Chemical and physical data
- Formula: C_{9}H_{11}N_{5}O_{3}
- Molar mass: 237.219 g·mol^{−1}
- SMILES None;
- InChI InChI=InChI=1S/C9H11N5O3/c1-3(15)6(16)4-2-11-7-5(12-4)8(17)14-9(10)13-7/h3,15H,2H2,1H3,(H4,10,11,13,14,17)/t3-/m0/s1; Key:VPVOXUSPXFPWBN-VKHMYHEASA-N;

= Sepiapterin =

Medication

Sepiapterin, sold under the brand name Sephience, is a medication used for the treatment of hyperphenylalaninemia. Sepiapterin is a phenylalanine hydroxylase activator. It is also metabolite that is naturally synthesized in the human body.

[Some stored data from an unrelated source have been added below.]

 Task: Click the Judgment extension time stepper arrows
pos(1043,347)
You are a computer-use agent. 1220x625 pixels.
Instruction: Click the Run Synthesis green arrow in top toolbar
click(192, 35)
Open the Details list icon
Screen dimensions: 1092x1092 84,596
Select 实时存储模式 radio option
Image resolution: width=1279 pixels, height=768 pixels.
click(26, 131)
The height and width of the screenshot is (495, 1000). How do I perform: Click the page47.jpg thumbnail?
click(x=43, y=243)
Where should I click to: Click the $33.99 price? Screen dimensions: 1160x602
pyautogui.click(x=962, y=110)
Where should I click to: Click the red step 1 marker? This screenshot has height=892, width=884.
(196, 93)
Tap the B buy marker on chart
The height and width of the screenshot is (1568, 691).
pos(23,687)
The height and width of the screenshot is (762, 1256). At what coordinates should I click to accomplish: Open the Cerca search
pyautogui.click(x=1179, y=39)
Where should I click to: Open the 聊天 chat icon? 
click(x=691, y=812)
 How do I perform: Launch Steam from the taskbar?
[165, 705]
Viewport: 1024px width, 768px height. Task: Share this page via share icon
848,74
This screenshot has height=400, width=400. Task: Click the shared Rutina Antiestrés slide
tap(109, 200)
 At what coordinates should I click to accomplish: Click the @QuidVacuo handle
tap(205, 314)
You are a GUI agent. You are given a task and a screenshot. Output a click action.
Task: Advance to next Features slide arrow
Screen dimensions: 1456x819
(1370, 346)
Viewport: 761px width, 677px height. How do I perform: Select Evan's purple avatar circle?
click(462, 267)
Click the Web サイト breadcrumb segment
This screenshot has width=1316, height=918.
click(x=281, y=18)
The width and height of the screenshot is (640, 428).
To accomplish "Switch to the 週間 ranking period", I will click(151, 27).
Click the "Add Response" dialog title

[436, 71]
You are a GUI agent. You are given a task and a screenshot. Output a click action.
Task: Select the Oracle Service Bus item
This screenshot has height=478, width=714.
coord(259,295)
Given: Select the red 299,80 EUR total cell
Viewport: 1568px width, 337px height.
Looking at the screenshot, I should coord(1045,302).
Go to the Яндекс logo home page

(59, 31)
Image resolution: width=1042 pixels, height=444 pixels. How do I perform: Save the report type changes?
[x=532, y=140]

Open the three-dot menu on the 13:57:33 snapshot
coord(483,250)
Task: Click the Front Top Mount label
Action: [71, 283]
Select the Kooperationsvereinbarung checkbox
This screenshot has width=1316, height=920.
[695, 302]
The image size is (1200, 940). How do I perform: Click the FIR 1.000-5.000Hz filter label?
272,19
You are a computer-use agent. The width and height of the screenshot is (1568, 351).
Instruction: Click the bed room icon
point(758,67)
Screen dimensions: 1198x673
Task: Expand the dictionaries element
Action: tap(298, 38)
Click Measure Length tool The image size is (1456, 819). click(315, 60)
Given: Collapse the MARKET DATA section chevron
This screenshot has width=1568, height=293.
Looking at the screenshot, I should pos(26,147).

The most common side effects are upper respiratory tract infection, headache, diarrhea, abdominal pain, hyperphenylalaninemia and discoloration of feces.

== Biochemistry ==
Sepiapterin is a naturally produced metabolite that can in turn be metabolized into tetrahydrobiopterin via a salvage pathway. Tetrahydrobiopterin is an essential cofactor in humans for breakdown of phenylalanine and a catalyst of the metabolism of phenylalanine, tyrosine, and tryptophan to precursors of the neurotransmitters dopamine and serotonin.

== Medical uses ==
Sepiapterin is indicated for the treatment of hyperphenylalaninemia in people with phenylketonuria.

== Side effects ==
The most common side effects are upper respiratory tract infection, headache, diarrhea, abdominal pain, hyperphenylalaninemia and discoloration of feces.

== Mechanism of action ==
Sepiapterin is a metabolite that is naturally synthesized in the human body. Synthetic sepiapterin also functions as a prodrug that serves as a precursor to tetrahydrobiopterin (BH4). The therapeutic effect of sepiapterin results from its conversion to BH4, which functions as a cofactor for phenylalanine hydroxylase (PAH). This enzymatic activity enables patients with phenylketonuria (PKU) to better metabolize phenylalanine, thereby reducing its neurotoxic concentration in the blood.

== Society and culture ==
=== Legal status ===
In April 2025, the Committee for Medicinal Products for Human Use of the European Medicines Agency adopted a positive opinion, recommending the granting of a marketing authorization for the medicinal product Sephience, intended for the treatment of hyperphenylalaninemia in adults and children with phenylketonuria. The applicant for this medicinal product is PTC Therapeutics International Limited. Sepiapterin was authorized for medical use in the European Union in June 2025.

Sepiapterin was approved for medical use in the United States in July 2025.

== Research ==
Deficiency of tetrahydrobiopterin can cause toxic buildup of phenylalanine (phenylketonuria) as well as deficiencies of dopamine, norepinephrine, and epinephrine, leading to dystonia and other neurological illnesses. This has led to clinical study of sepiapterin in humans to treat tetrahydrobiopterin deficiency.

Since atherosclerosis and other circulatory diseases associated with diabetes are also associated with tetrahydrobiopterin deficiency, animal studies of the value of sepiaterin in these vascular diseases have been done. These studies show that relaxation of the blood vessels studied was impaired after animals were given sepiapterin, even though their levels of tetrahydrobiopterin were replenished.